What you need to do.
Could you reproduce, word for word, everything below from the line containing "Given: Select the GoLang NEW [2025] folder" down to the line containing "Image resolution: width=1280", with both of those lines included and no others?

Dataset.
* * * *

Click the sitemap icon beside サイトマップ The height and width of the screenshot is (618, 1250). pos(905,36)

* * * *

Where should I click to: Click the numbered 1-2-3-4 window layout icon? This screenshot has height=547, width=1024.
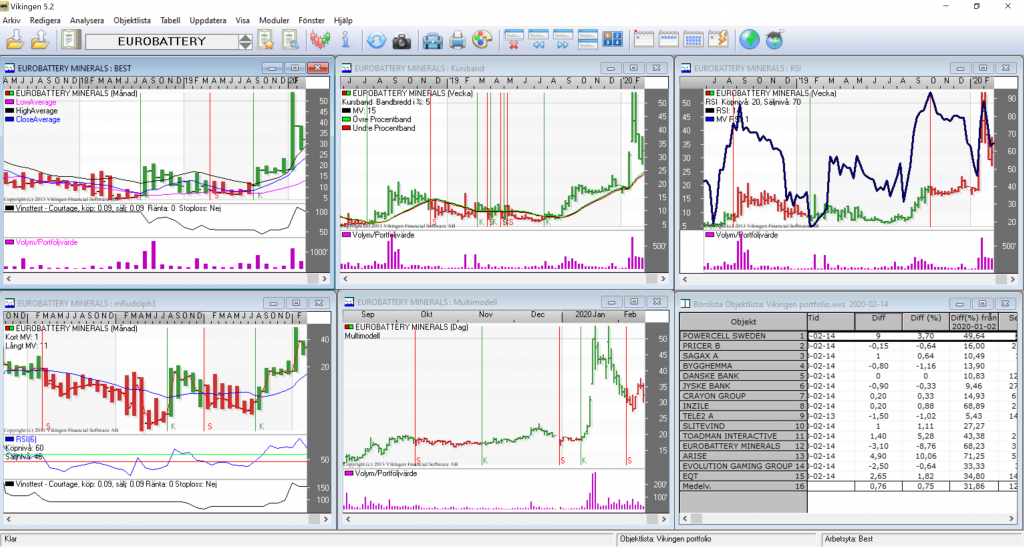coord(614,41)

* * * *

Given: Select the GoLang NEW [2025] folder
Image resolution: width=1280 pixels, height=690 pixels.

* * * *

Answer to this exercise.
Given: Select the GoLang NEW [2025] folder
Image resolution: width=1280 pixels, height=690 pixels.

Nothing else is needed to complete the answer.